Judul : The Prague Cemetery
Pengarang : Umberto Eco
Penerjemah : Nin Bakdi Soemanto
Tebal : vii + 612
Penerbit : Bentang (Yogyakarta, 2013)
Umberto Eco adalah nama yang
tak asing bagi pencinta sastra dan filsafat di
dunia pun pula Indonesia. The Name of
The Rose, novel pertamanya, sudah
berhasil mengukuhkannya sebagai sastrawan besar dunia. Eco tak bisa sekadar
kita lihat sebagai sastrawan kelas wahid dunia. Ia juga seorang filsuf,
terkhusus semiotika, yang diundang memberi kuliah di universitas-universitas
termuka dunia. Selain itu, pakar sejarah abad pertengahan
Eropa adalah titel yang tak salah
disematkan padanya. Dan saya kira, tiga
kemampuannya itu bermuara penuh pikat dalam novel teranyarnya, The Prague Cemetery.
The
Prague Cemetery berkisah tentang Eropa abad ke-19; Eropa yang dilanda badai
pencerahan. Abad Pencerahan terutama dicirikan oleh pemahaman bahwa manusialah
titik awal dan tujuan dari dunia dan kehidupan.
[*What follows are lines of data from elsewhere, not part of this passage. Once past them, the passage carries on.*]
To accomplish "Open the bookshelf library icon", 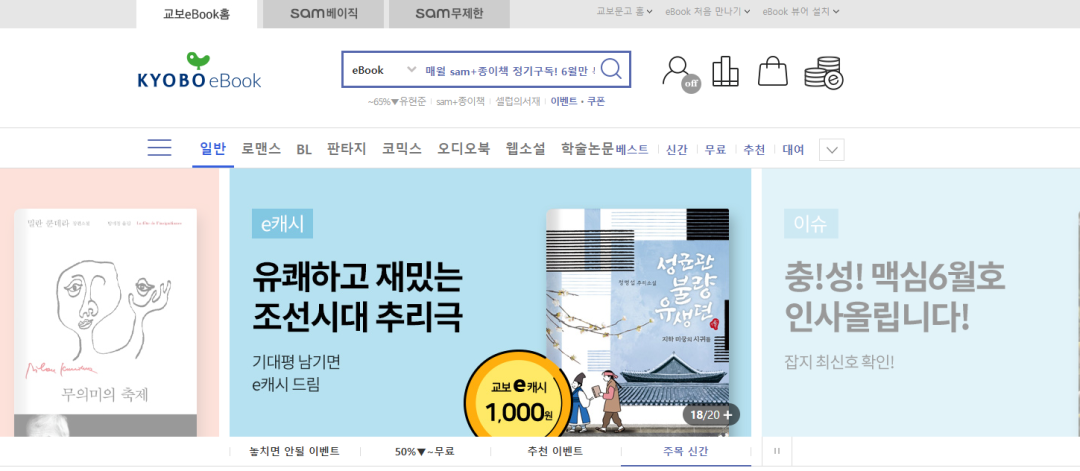I will (x=725, y=72).
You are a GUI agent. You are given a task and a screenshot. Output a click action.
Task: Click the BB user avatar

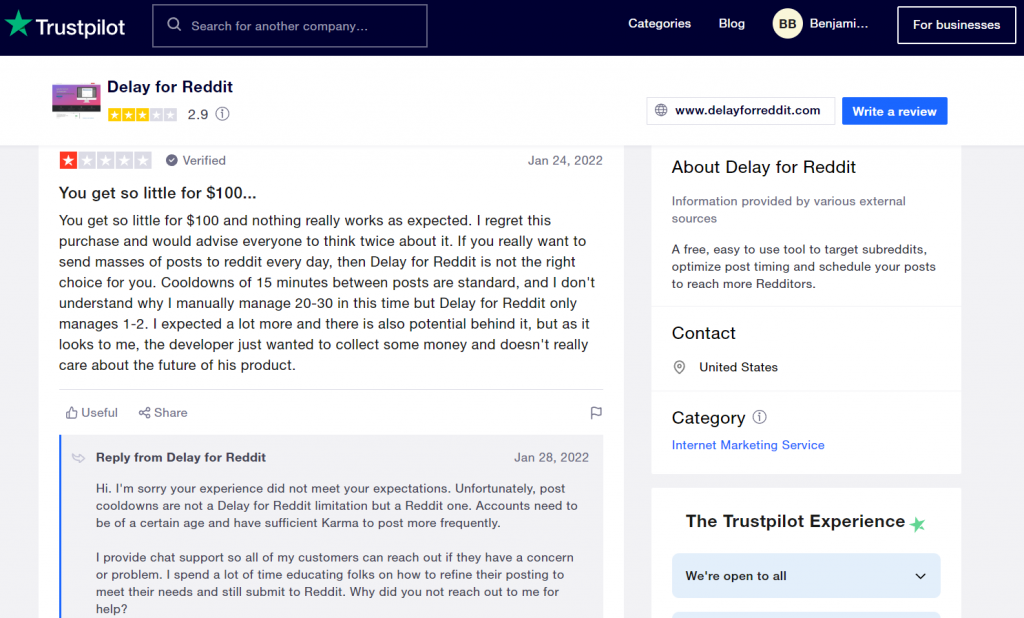coord(788,24)
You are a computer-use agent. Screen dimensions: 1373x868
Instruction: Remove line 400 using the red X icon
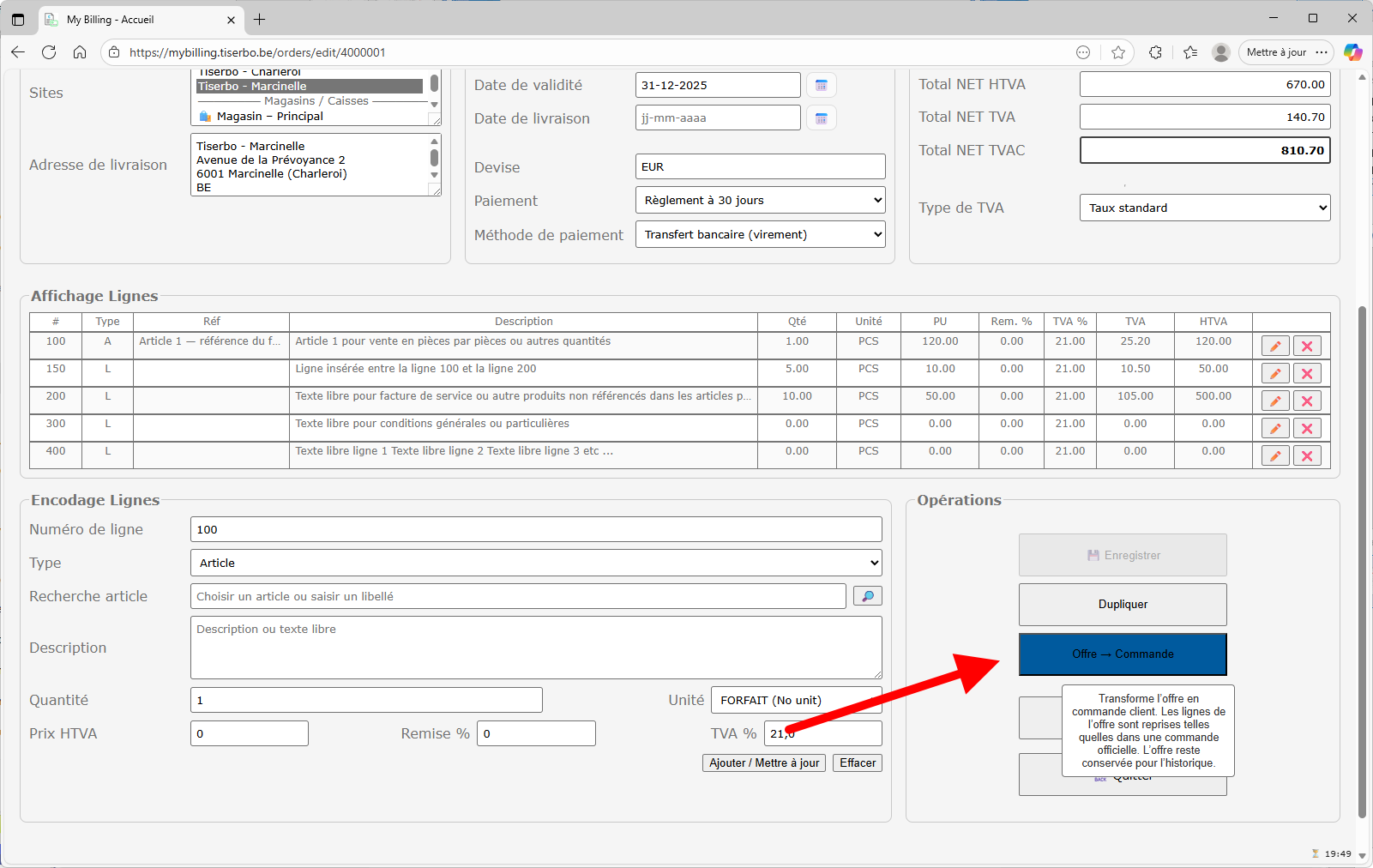point(1307,456)
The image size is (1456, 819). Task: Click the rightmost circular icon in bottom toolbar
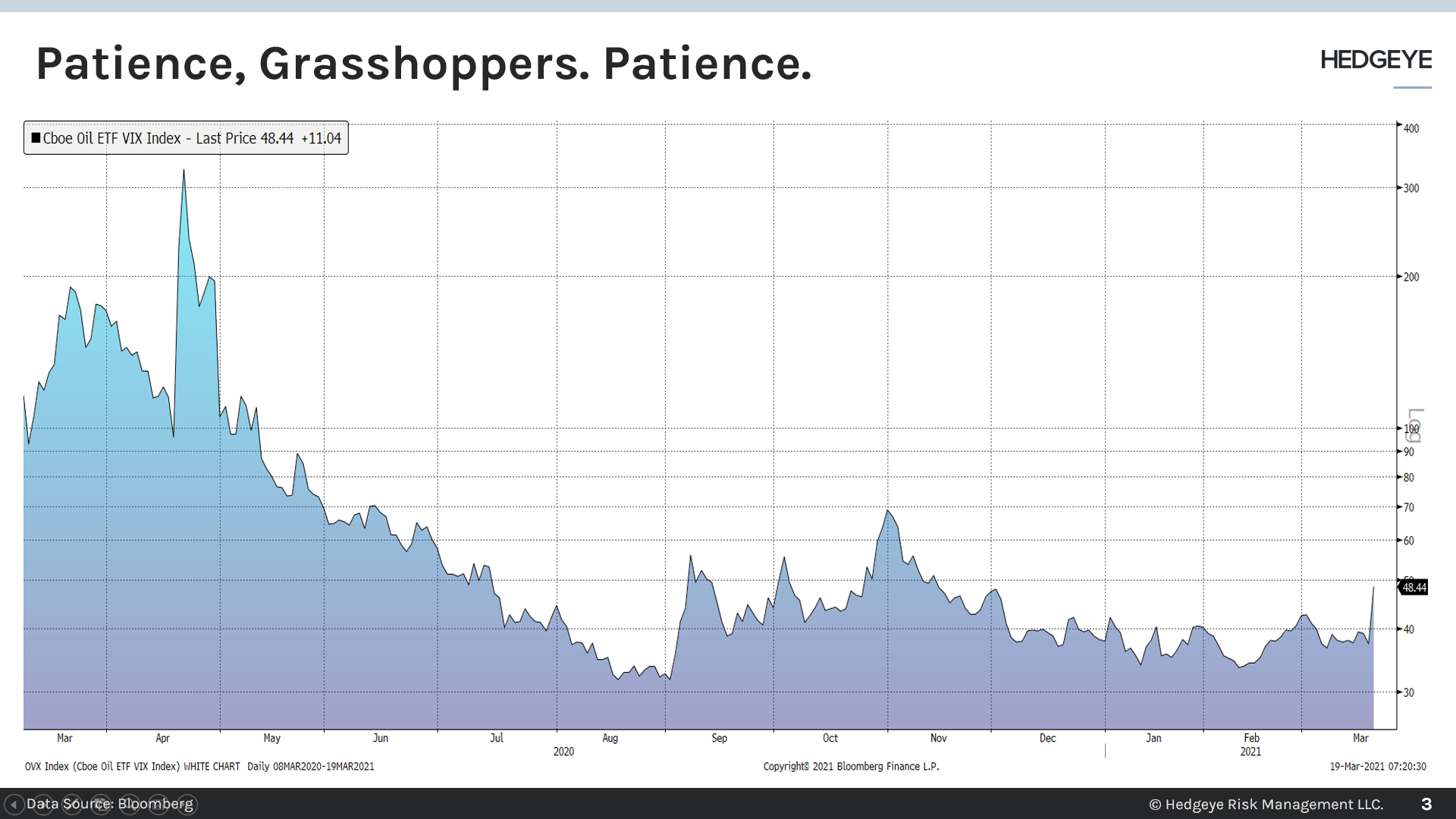coord(187,805)
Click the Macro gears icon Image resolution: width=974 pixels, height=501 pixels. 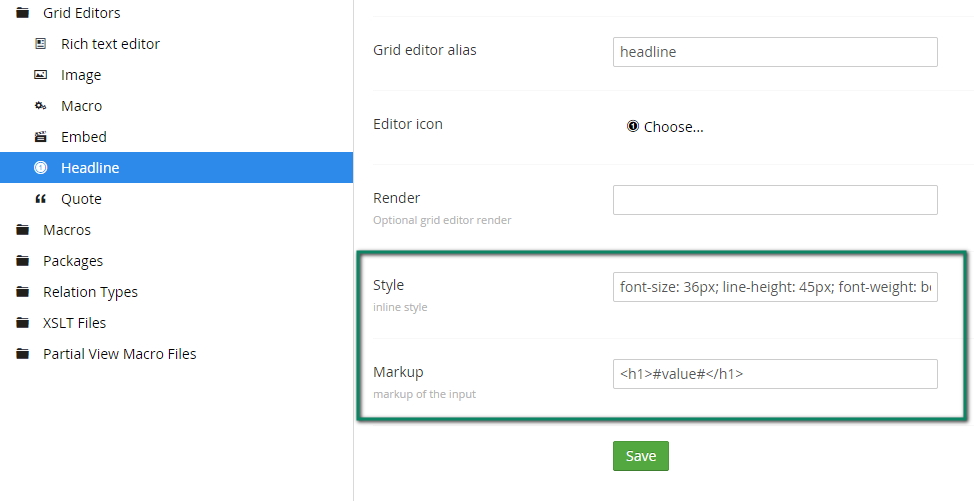click(x=40, y=106)
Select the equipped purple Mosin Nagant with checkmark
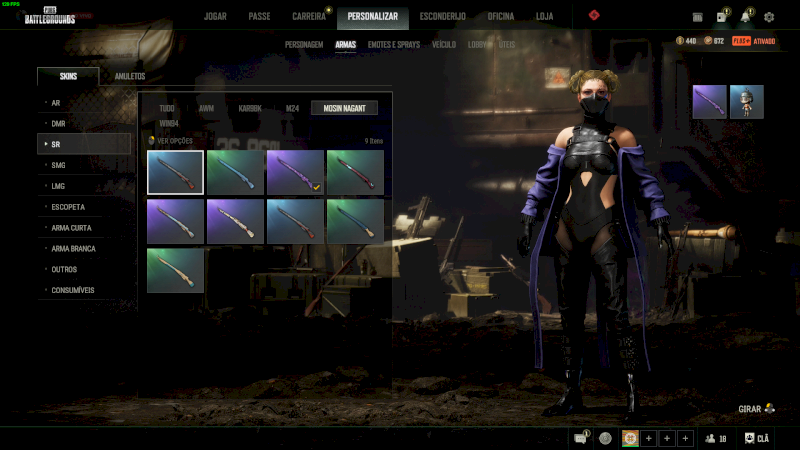Viewport: 800px width, 450px height. [295, 171]
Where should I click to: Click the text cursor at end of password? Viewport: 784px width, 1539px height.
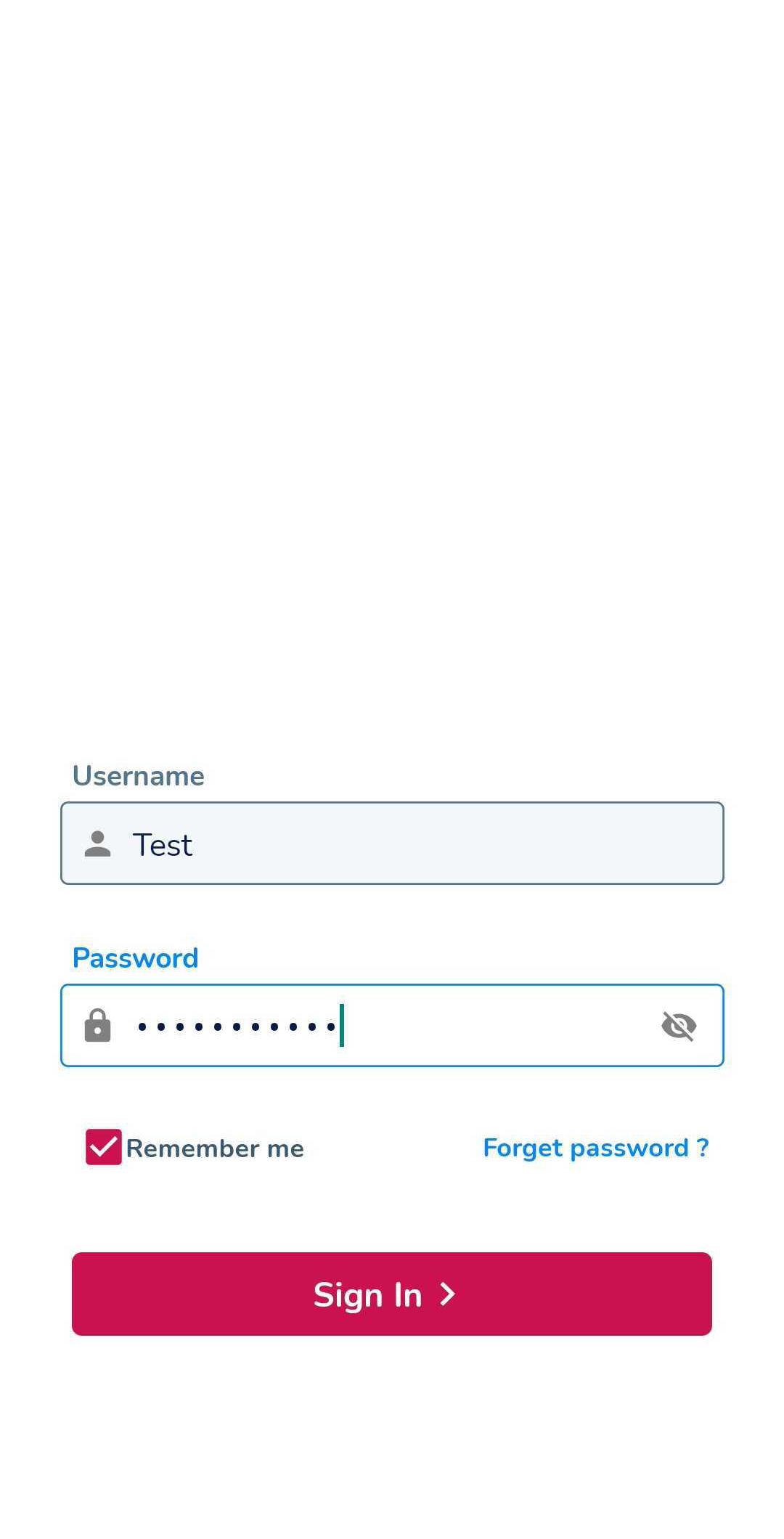click(x=342, y=1026)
Yang terpenting adalah manusia
yang berpikir. Cogito ergo sum—aku
berpikir maka aku ada—demikian diktum terkenal Rene Descartes, filsuf Aufklaerung. Dalam The Prague Cemetery, setelah Bab I berisi narasi narator pertama,
Eco lantas mengajukan judul Bab II yang sangat berciri pencerahan ini,
“siapakah aku”. Setelah itu, mengalirlah pada kita cerita tentang Eropa pada
abad itu.
Eropa abad ke-19 diceritakan melalui
seorang figur yang katakanlah berada di dua kaki. Ini salah satu kecemerlangan The Prague Cemetery yang membuat kita menganga. Simonini hidup bersama
kakeknya, seorang pembenci Aufklaerung
yang merongrong kesucian Gereja. Dalam sejarah, masa sebelum Aufklaerung dikenal sebagai Abad Kegelapan yang dicirikan oleh
kekuasaan Gereja Katolik dengan Tuhan sebagai yang terutama. Di sisi lain, ayah
Simonini adalah anak zaman Aufklaerung.
Ayahnya sangat membenci gereja, terkhusus Jesuitisme yang justru adalah
kawan-kawan karib Kakeknya. Dari Sang Kakek Simonini mendapatkan warisan
pemikiran Abad Pertengahan dan melalui Ayahnya, ia mendapatkan faham-faham
progresif ala Aufklaerung. Eco mengajukan tokoh protagonis utama, Simonini,
sebagai potret kegamangan manusia yang berada pada perarlihan zaman. Pada
Simonini, semangat zaman sebelumnya tak hilang begitu saja, bersamaan dengan
itu, semangat zaman baru pun merasukinya.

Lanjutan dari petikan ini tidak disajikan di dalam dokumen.